Boris Johnson has said getting all children back to school full-time in England next month is the “right thing for everybody” amid calls to boost coronavirus testing and tracing to ensure a safe return.
The Prime Minister reiterated his pledge to reopen schools to children across the country in September as he insisted that they were “safe” and “Covid secure”.
His comments come after teachers, scientists, opposition politicians and the children’s commissioner for England Anne Longfield have all called for improvements to testing before pupils return in September.
One school leaders’ union said the Government should have a plan B in place for schools – such as a “week-on, week-off” rota system for pupils – if there are further lockdowns and spikes in Covid-19 cases.
But speaking to reporters at a school in east London, Mr Johnson said he hoped schools would not be forced to close as a result of local action, adding it is the “last thing” that the Government wants to do.
He said: “But clearly what we are doing – the way we are trying to manage the Covid pandemic – is to have local measures in place and local test and trace to introduce restrictions where that’s necessary.
“But, as we have all said, the last thing we want to do is to close schools. We think that education is the priority for the country and that is simple social justice.”
The Prime Minister struck a conciliatory tone to education unions – who have raised concerns about the test and tracing system – praising the work that school staff had already done to make classrooms safe.

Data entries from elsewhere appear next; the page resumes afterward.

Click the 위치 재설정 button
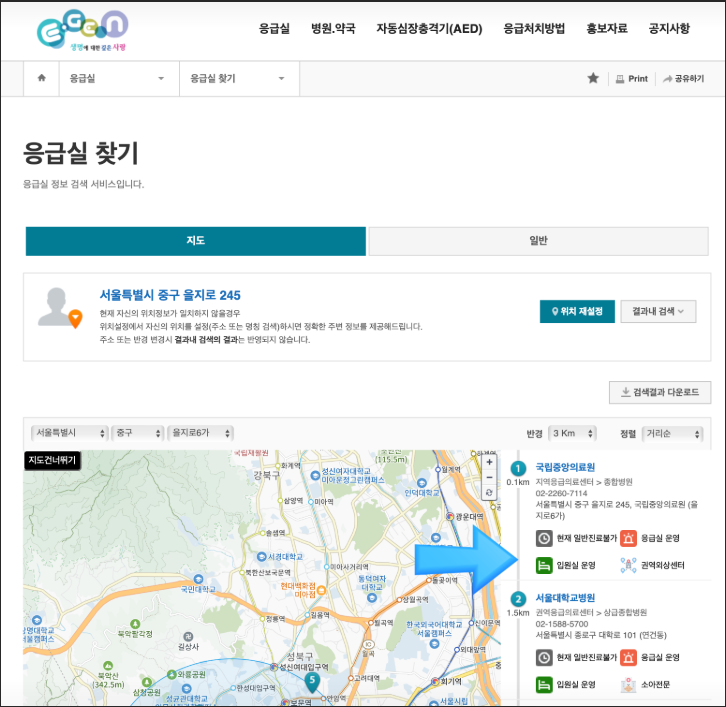 576,311
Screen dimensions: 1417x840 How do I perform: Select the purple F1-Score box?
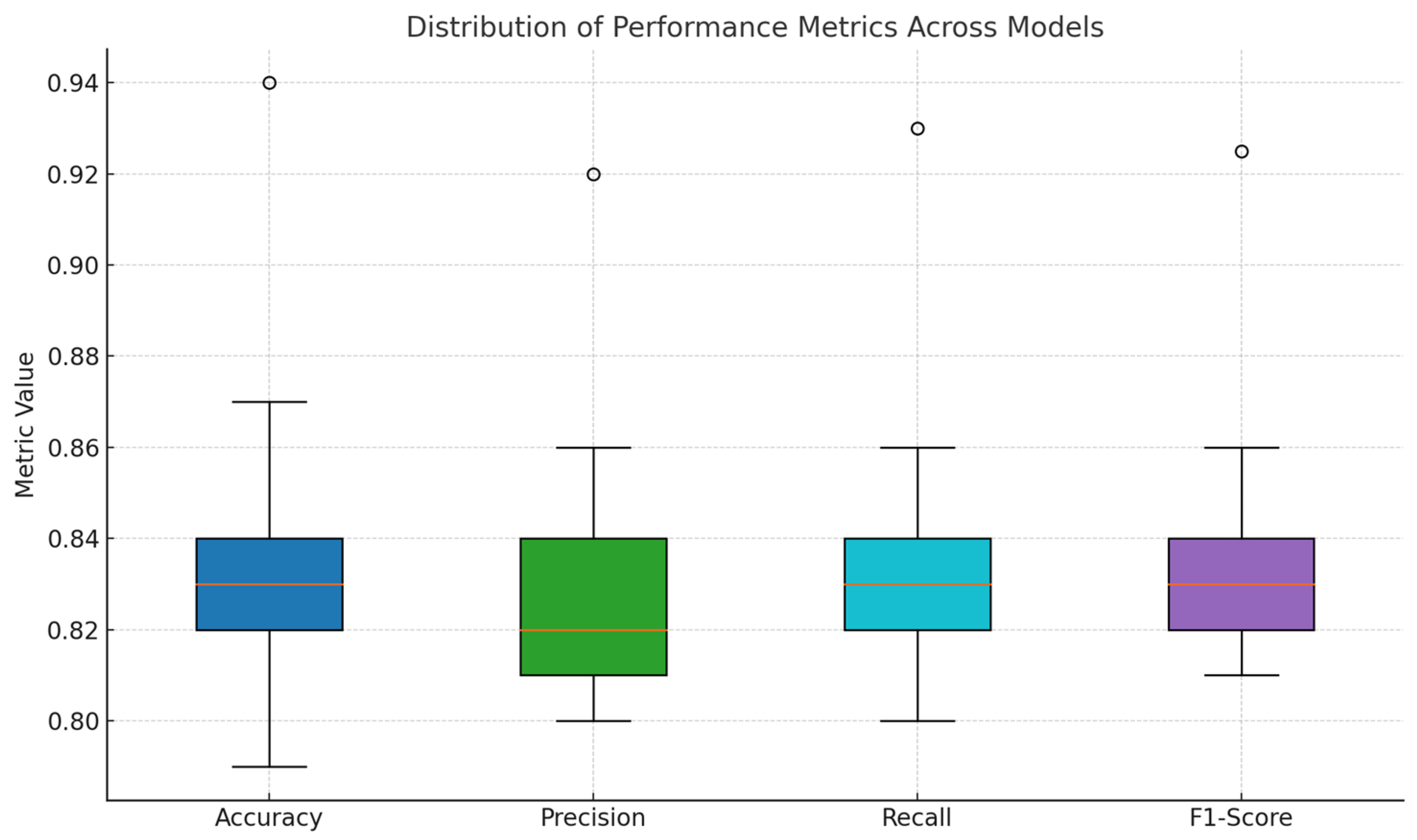[x=1241, y=606]
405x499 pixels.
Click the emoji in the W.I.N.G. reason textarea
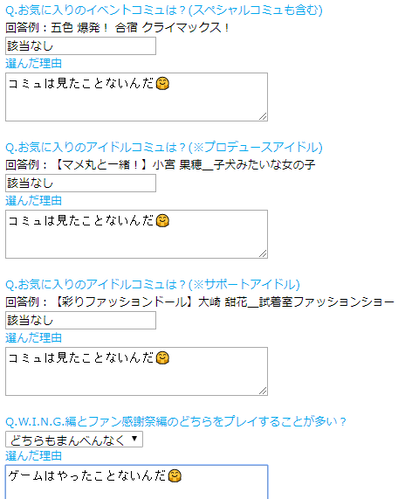pyautogui.click(x=175, y=476)
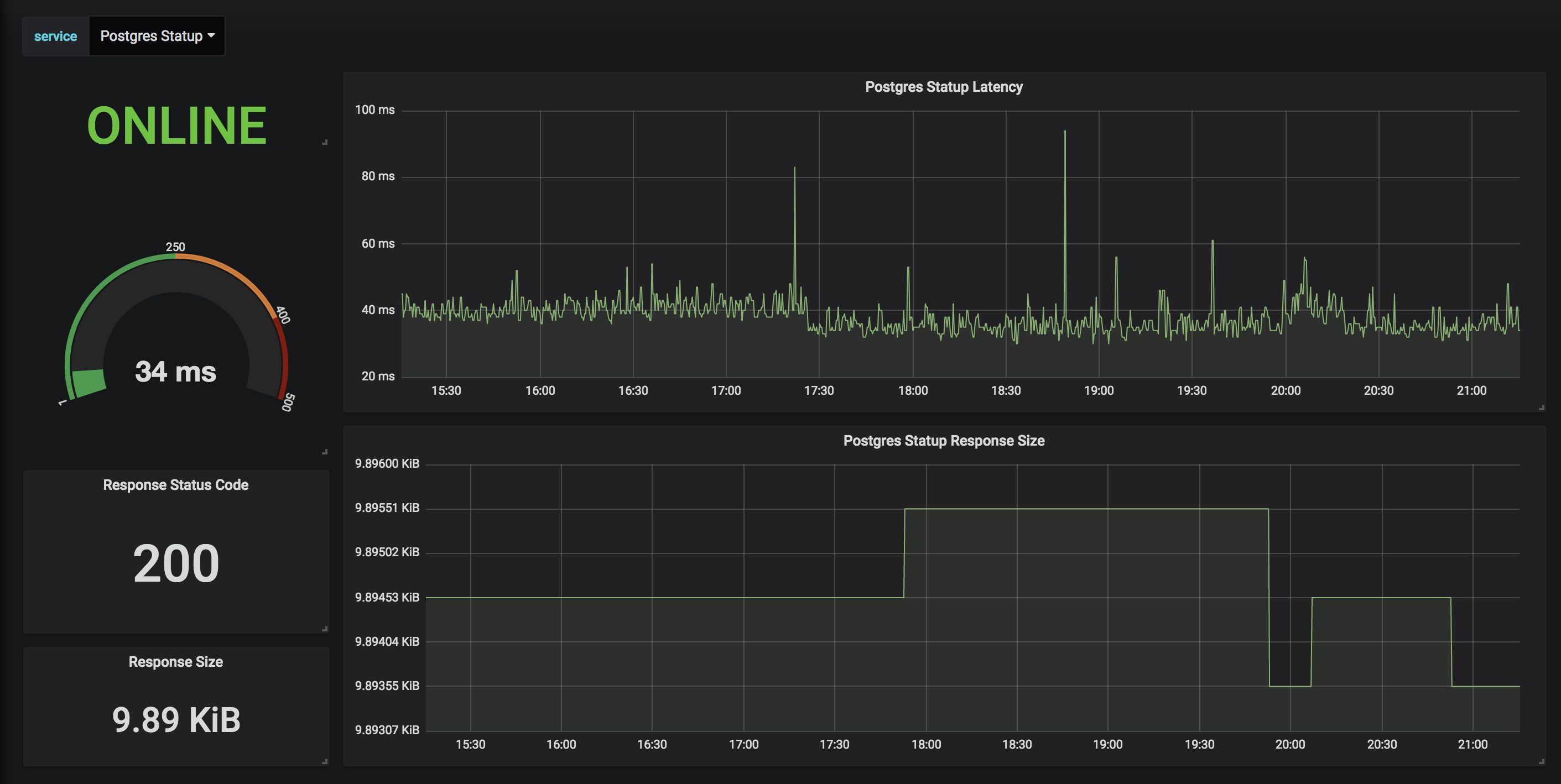The width and height of the screenshot is (1561, 784).
Task: Open the Postgres Statup Latency panel title menu
Action: [943, 87]
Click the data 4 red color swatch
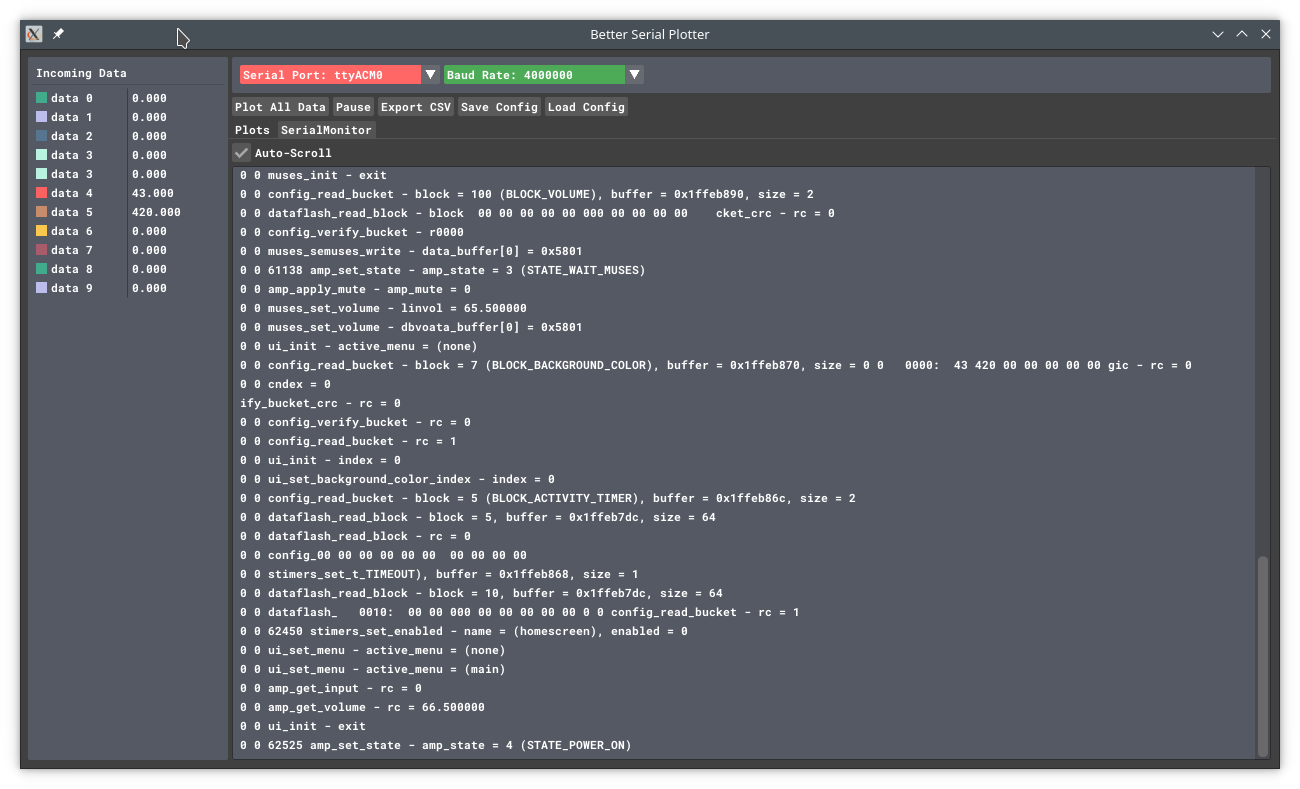The width and height of the screenshot is (1300, 789). (42, 193)
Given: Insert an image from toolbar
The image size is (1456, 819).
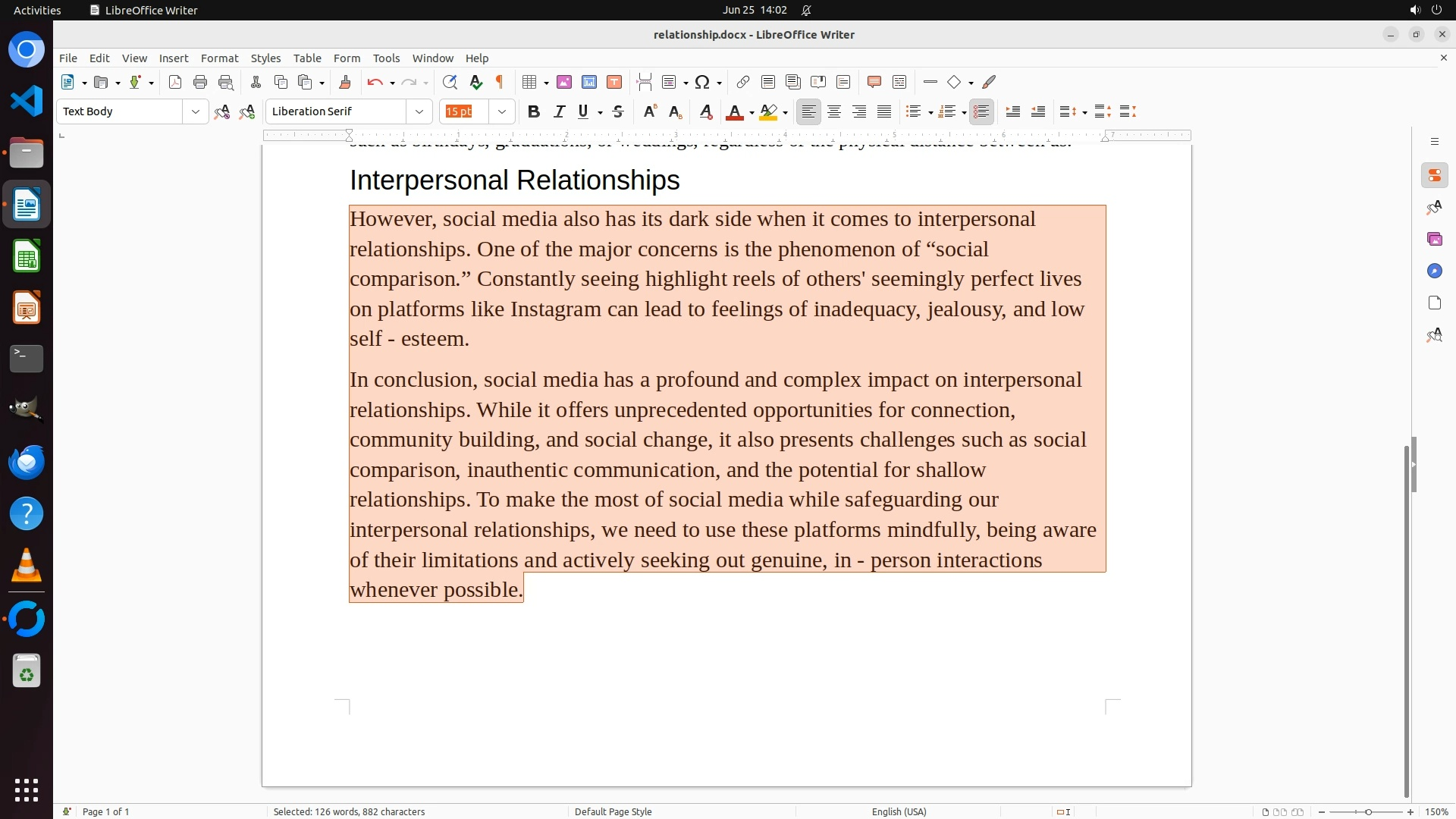Looking at the screenshot, I should (x=564, y=82).
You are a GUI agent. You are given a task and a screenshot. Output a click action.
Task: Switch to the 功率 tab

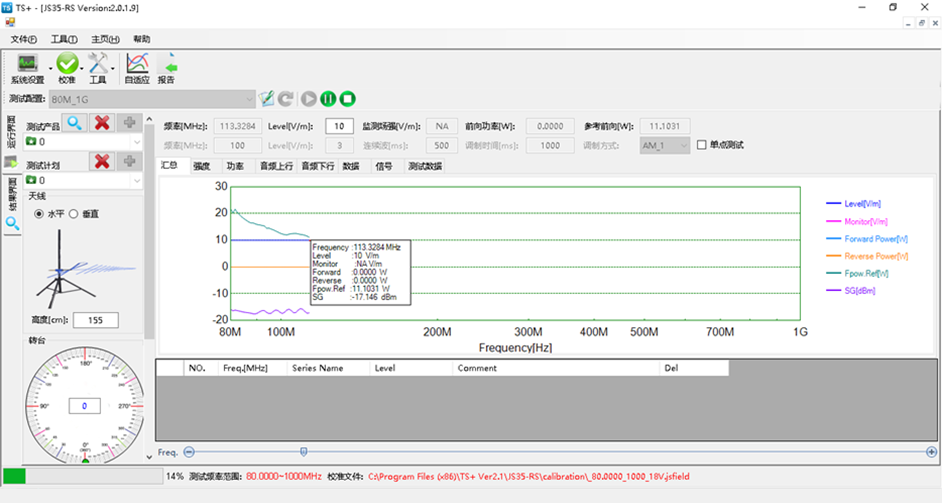(235, 166)
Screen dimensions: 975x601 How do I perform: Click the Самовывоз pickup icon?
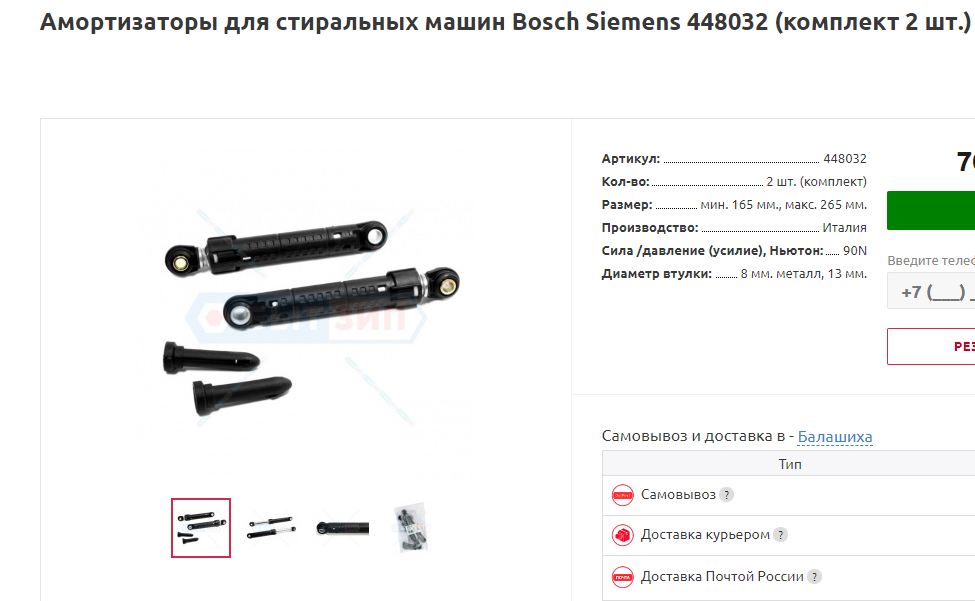pos(622,495)
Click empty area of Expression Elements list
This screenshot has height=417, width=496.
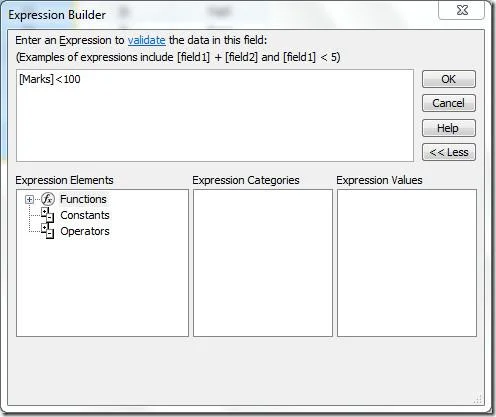(102, 287)
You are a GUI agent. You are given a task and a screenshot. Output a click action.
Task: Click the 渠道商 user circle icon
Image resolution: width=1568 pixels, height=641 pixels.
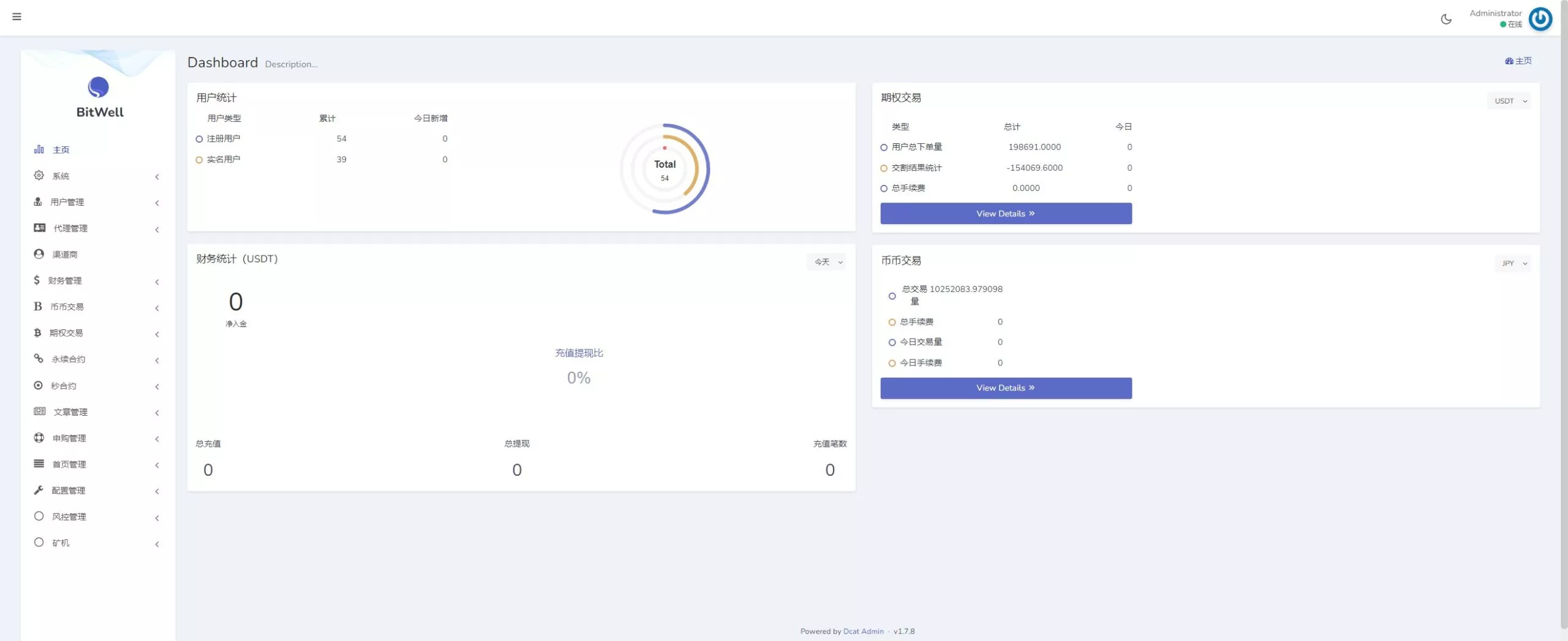(x=39, y=254)
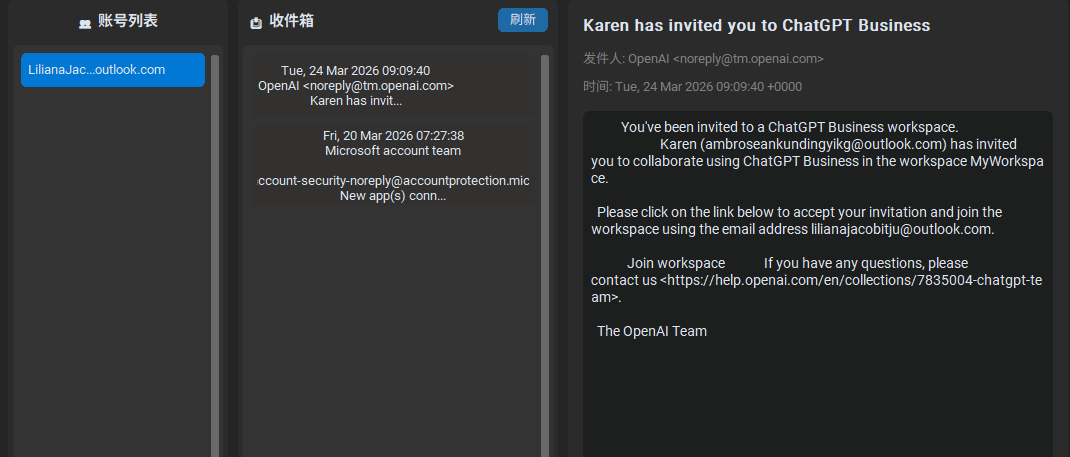Click the 发件人 sender line
This screenshot has height=457, width=1070.
click(703, 59)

He said: “It’s very important that everybody works together to ensure that our schools are safe and they are – they are Covid secure – I have been very impressed by the work that the teachers have done, working with the unions, to make sure that all schools are safe to go back to in September.
“But, basically, the plan is there – get everybody back in September, that’s the right thing for everybody in this country.”
Mr Johnson said it was “not right” that children should spend any more time out of school, adding that it was more “damaging” for pupils who have fallen further behind amid school closures.
The Prime Minister said he understood there was “anxiety” about grades as pupils prepare to receive estimated results after exams were cancelled.
He said he was “very, very keen” that GCSE and A-level exams should go ahead as normal in the coming academic year.
Geoff Barton, general secretary of the Association of School and College Leaders (ASCL), said heads supported the full reopening of schools in September and the pledge to make it a national priority.
But he added: “We are concerned about the lack of a national plan B if there is a second wave of coronavirus and there is a second national shutdown.
“The Government guidance requires schools to have in place their own contingency plans which are based on a return to remote education in the event of local closures.”
Mr Barton said: “We would like to see more thought given to blended learning as a back-up plan which could be a rota system of children in for one week and then learning at home for one week. This would be better than children returning solely to remote education.
“But we need some national modelling on how this might work informed by scientific advice so there is an off-the-shelf alternative that is ready to go.”
Greater Manchester mayor Andy Burnham said that the Test and Trace programme had to be better to give parents the confidence to send their children back to school.
Speaking on BBC Breakfast, he called on the Government to give more resources to local councils to trace people the national call centres were unable to reach and to also allow people to self-isolate on full pay.
Mr Burnham added: “So many people are struggling to self-isolate because they just can’t afford it.
“We are saying to the Government: you have got to give all employees in the country the ability to self-isolate on full pay, and it’s only that approach that will get Test and Trace system working properly.”
Avis Gilmore, deputy general secretary of the National Education Union, said the union agrees with calls for a robust test, track and trace system to be in place to ensure the welfare of pupils and school staff.
She said: “Government could do much more to assure schools and local authorities that, should a second spike occur, either nationally or locally, there is a clear Plan B in place.
“This plan needs to spell out what action must be taken in a variety of situations, so that schools and colleges can make the preparations parents expect of them.”
But on Monday, a leading expert said children were “very minor players” in the transmission of coronavirus and opening schools would “add little” to the reproduction rate of infection.
Professor Russell Viner, president of the Royal College of Paediatrics and Child Health and a member of the Government’s Sage scientific advisory group, told BBC Radio 4’s Today programme that “reopening schools is one of the least risky things we can do”.
His comments were echoed by Education Secretary Gavin Williamson, who said there was little evidence of transmission in schools.
A Public Health England (PHE) analysis appears to show that Covid-19 outbreaks were “uncommon” in educational settings during the first month after the easing of national lockdown in England.
The study, which Mr Williamson and Prof Viner referenced, will be published in the coming weeks.
Care minister Helen Whately added it was the Government’s priority was to have children “fully” back at school by September.
Asked if schools should stay open in the event of a local lockdown, she told BBC Breakfast: “Yes, that is the approach, so, for instance, in places like Leicester and Greater Manchester, and areas where we have local restrictions going on, absolutely schools should be still going back. It is essential that children get back into school this autumn term.”
The latest tensions over Covid-19’s impact on education come as a European study suggested reopening schools was not a major danger in community transmission of the disease.